I looked over at Kolur. It was like I’d never seen him before. I’d always assumed he’d lived in Kjora his whole life, like everyone else in the village. He was a fisherman. Fishermen didn’t have adventures. That was the whole problem with them.
Frida stood up and stretched. The wind swirled around her, its magic glinting in the sun. Back at home in the village, I would dream about looking like that, a proud windwitch who had seen the world. It was one of my favorite daydreams this past winter, when the night crept in early on and the snow froze around our little cottage. Henrik would be playing by the fire, making nonsense noises to himself, and Mama would be singing pirate songs, and Papa woul
d be repairing his fishing nets, and I’d look at all of them and know I wanted something more to my life. And so I thought about my future.

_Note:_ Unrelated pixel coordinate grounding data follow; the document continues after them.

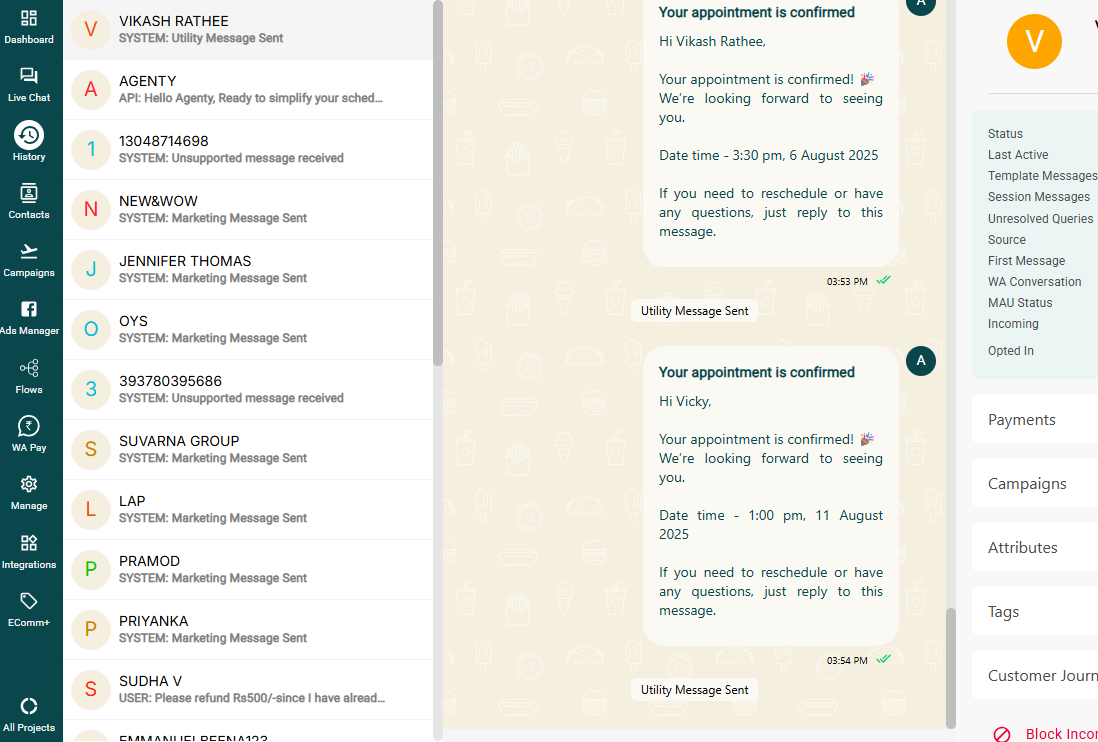Viewport: 1098px width, 742px height.
Task: Open the EComm+ tag icon
Action: pos(29,601)
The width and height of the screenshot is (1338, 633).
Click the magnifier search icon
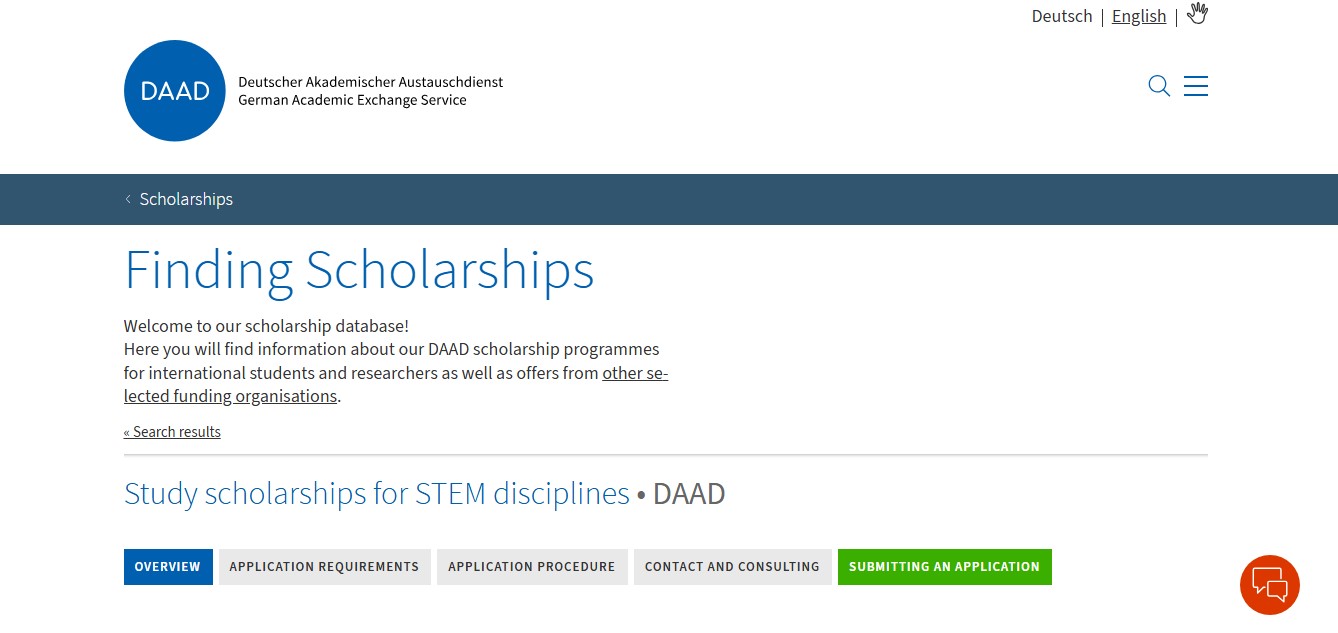click(x=1159, y=86)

But looking at Frida didn’t feel like looking at my future. It just made that future seem even further away. Her life wasn’t going to be mine; my life was going to be more like Kolur’s, a bit of adventure in the past and nothing more. That’s what comes from growing up in the north. Your life is bound by the rocks and the cold and the sea.
It was depressing.
I gathered up the leftovers from lunch and put them back in the food stores down below. Then I checked on the nets. They weren’t full yet, but I was so bored, I pulled them up anyway. The catch wasn’t too bad—mostly seaweed, although a few ling flopped among the ropes. I sorted them out and cast a new preservation charm over them. Kolur watched me, but he didn’t say anything.
Night fell. We ate another meal by the light of the heat charm. I went down below and fell asleep.
The next day was the exact same. Still no chores for me to do, so I cast out the nets again. This time, I left them floating for longer. The wind gusted and swelled, ruffling my hair so badly, I finally combed it into two thick braids.
The wind was a true wind, not anything that Frida had manufactured, and it smelled sweet, the way the Abelas had back in Beshel-by-the-Sea. I stood up at the bow and let the wind blow over me, my eyes closed, feeling for the enchantment veining through the air. This was an old wizard’s trick, meant to bring you more in tune with the world’s magic. I tried to practice it as often as I could.
But today, I couldn’t feel the magic, not exactly—or rather, I did feel it, but it seemed different, more of a presence than magic usually is. Like a predatory animal watching you from the shadows of a tree.
I didn’t like it.
I opened my eyes and pulled myself back into my own head. The wind swept around me, although it no longer smelled of flowers. Maybe we were too far north. Maybe it was the Mists—
I shivered. No. The presence hadn’t felt frightening; it hadn’t felt dangerous. It was just there.